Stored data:
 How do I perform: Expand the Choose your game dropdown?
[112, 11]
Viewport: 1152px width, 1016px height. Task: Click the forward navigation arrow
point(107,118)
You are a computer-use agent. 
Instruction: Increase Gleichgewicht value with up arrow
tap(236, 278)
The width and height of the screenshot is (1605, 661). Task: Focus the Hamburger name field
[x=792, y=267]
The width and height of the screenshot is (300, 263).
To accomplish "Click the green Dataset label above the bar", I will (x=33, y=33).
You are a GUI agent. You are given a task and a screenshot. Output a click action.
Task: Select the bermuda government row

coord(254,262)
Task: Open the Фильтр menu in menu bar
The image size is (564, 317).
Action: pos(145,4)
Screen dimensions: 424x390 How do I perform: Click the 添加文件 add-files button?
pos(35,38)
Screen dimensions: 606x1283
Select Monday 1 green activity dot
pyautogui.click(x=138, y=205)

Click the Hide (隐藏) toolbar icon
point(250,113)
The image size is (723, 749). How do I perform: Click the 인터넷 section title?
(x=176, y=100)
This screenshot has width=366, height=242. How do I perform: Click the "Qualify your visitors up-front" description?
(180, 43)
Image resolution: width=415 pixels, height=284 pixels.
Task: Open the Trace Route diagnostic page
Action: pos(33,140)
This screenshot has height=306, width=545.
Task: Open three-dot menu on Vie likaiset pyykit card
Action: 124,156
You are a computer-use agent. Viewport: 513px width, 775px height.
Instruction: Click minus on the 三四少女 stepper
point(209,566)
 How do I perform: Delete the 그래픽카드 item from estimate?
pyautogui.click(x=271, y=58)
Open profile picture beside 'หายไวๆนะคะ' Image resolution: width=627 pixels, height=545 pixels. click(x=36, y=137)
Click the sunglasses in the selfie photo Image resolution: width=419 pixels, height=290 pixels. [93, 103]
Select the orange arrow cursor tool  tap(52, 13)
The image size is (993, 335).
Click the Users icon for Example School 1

◆ Your assignment
Look through the entries and return every line where "agent" appears.

◆ Exercise answer
You are a computer-use agent. 
You are a GUI agent. You are given a task and a screenshot. Output a click action.
You are a computer-use agent. Viewport: 513px width, 775px height.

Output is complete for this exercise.